De forma muito diversa dos achados de Oliveira, Guimarães e Costa3, quando seis cirurgiõesdentistas entrevistados revelaram nunca haver interrelacionamento das especialidades de saúde nos hospitais em que trabalhavam, em 2008 as interrelações ocorreram em 85,72% dos hospitais de forma frequente ou sempre e não houve qualquer referência a ausência de interações interdisciplinares. Apenas dois hospitais (14,28%) têm se comportado como cenário para inter-relações menos frequentes. Assim como no estudo de Oliveira, Guimarães e Costa3, o conhecimento sobre a frequência da interrelação mantida entre a odontologia e especialidades presentes no ambiente hospitalar foi compreendido como um meio de se mensurar o caráter usual ou eventual do contato interdisciplinar.

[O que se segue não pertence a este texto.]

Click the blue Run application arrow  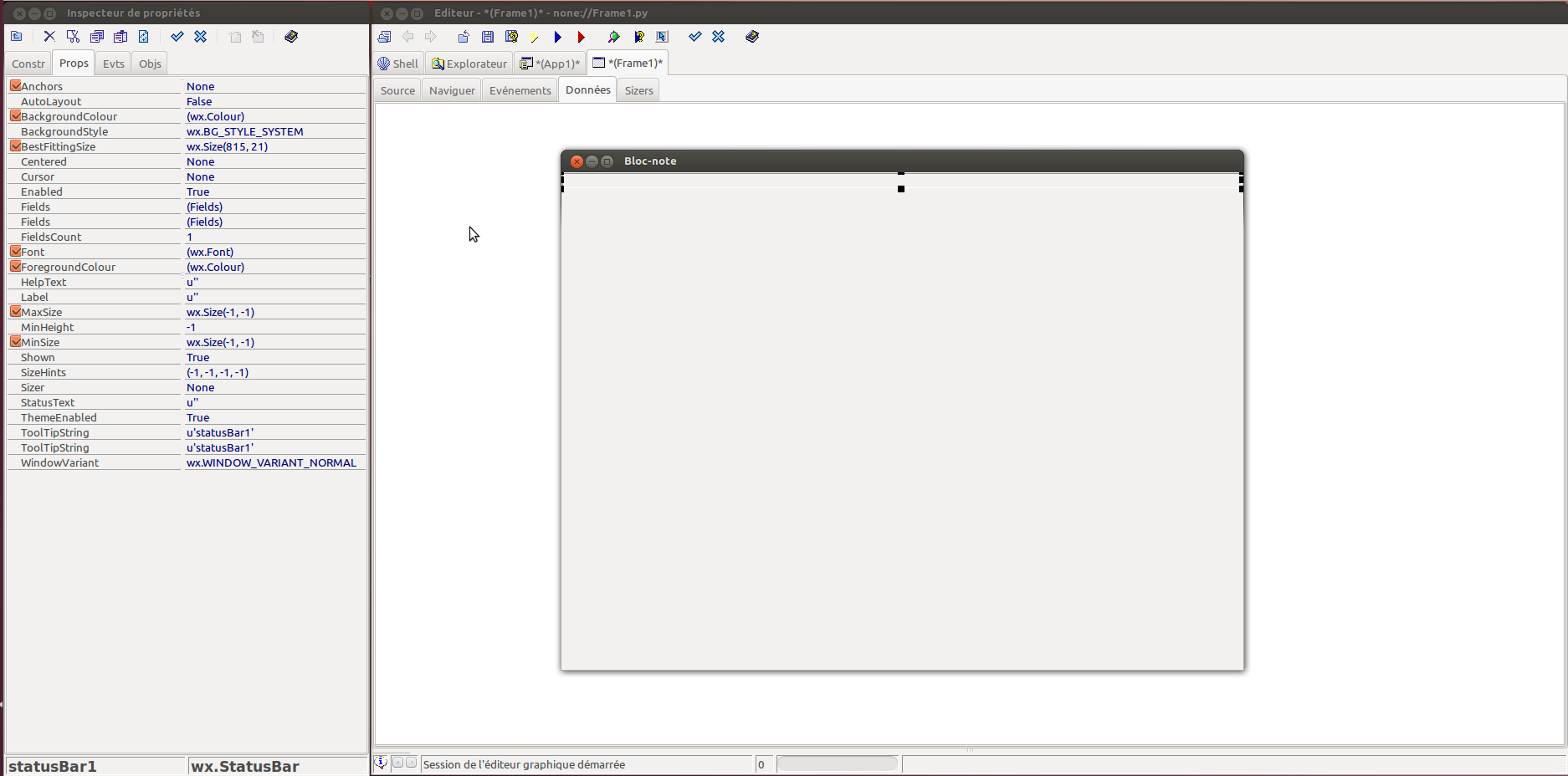(557, 37)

Infere-se que os contatos esporádicos e a falta de contato não trazem ao paciente os mesmos benefícios de um relacionamento contínuo e frequente entre os profissionais.

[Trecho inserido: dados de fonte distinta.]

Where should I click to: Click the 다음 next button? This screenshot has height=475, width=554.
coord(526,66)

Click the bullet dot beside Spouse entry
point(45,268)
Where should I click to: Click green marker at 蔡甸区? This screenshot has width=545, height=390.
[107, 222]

Considerando as inúmeras possibilidades nas formas de inter-relacionamento dos profissionais de saúde no ambiente hospitalar, avançou-se a pesquisa na busca do entendimento da dimensão em que se dá esta relação, com o propósito, inclusive, de verificar se há preocupação em formalizá-la. Entendeu-se como formais, neste estudo, as relações de atendimento multi e interdisciplinar e/ou as solicitações formais de interconsultas. Portanto, foram compreendidos como informais os encaminhamentos verbais e as trocas de orientações técnicas.

São dados que demonstram um avanço em relação à configuração do trabalho odontológico detectado na pesquisa de Oliveira, Guimarães e Costa3, onde as formas das relações formais não ultrapassaram 56,31% respectivamente. Sendo que os resultados podem ultrapassar os 100% pois mais de uma opção pode ser assinalada. Ao contrário dos dados de Oliveira, Guimarães e Costa3, quando foi detectada a falta de qualquer tipo de integração em uma representativa parcela dos hospitais (47,37%), em 2008 não houve relato de falta de integração, o que nos leva a comentar que não mais existe o isolamento vivido pela odontologia no ambiente hospitalar, que refletia na dificuldade de integração interdisciplinar em um ambiente onde as ações se confundem, apesar da área de cirurgia buco-maxilo-facial ser legalmente restrita ao cirurgião-dentista e são realizadas em local onde já se consagrou a presença de profissionais médicos.

Para avaliar o nível de participação e valorização do cirurgião-dentista no ambiente hospitalar foi avaliado seu poder de decisão na rotina hospitalar. A participação dos profissionais da odontologia nos processos decisórios implica ao mesmo tempo no emprego de um modelo democrático de gestão, como também no grau de respeitabilidade da gerência pelo trabalho odontológico desenvolvido no local. Foi visível o avanço da categoria nos últimos cinco anos em que, a princípio, apenas 5,26% dos hospitais ofereciam condições para a participação ativa dos dentistas nas decisões internas, passando no ano de 2008 para 35,71% dos hospitais. Em um ambiente em que a classe odontológica continua sendo minoria e com reduzido impacto na condição de vida e morte do paciente, podem-se considerar tais percentuais como uma conquista dos profissionais, provavelmente alcançada mediante a comprovação diária de sua importância nesse local.

Vale ressaltar que poucos são os estudos que trazem dados do cenário da odontologia hospitalar no Brasil e no mundo. Esta premissa trouxe limitações para execução do estudo, principalmente em relação à comparação de dados que poderiam valorizar os achados entre pesquisas similares. Deve-se assim, haver mais estudos que contemplem a inserção da odontologia hospitalar, para uma maior evidência científica dos dados publicados.

 

CONCLUSÃO

A maioria dos hospitais de grande porte na RMBH apresenta cirurgiões-dentistas e essa presença oferece aos pacientes um atendimento mais amplo e integral.

Verificou-se a integração entre especialidades médicas e odontológicas em todos os hospitais pesquisados o que indica a possibilidade de uma atuação interdisciplinar que seja eficaz no tratamento do paciente.

Os recursos odontológicos, compreendidos por infraestrutura e instrumentais específicos oferecidos pelos hospitais para realização dos tratamentos odontológicos podem ser aumentados em quantidade e diversidade, para um atendimento que contemple um maior número de especialidades odontológicas que possam interferir na saúde sistêmica do paciente hospitalizado.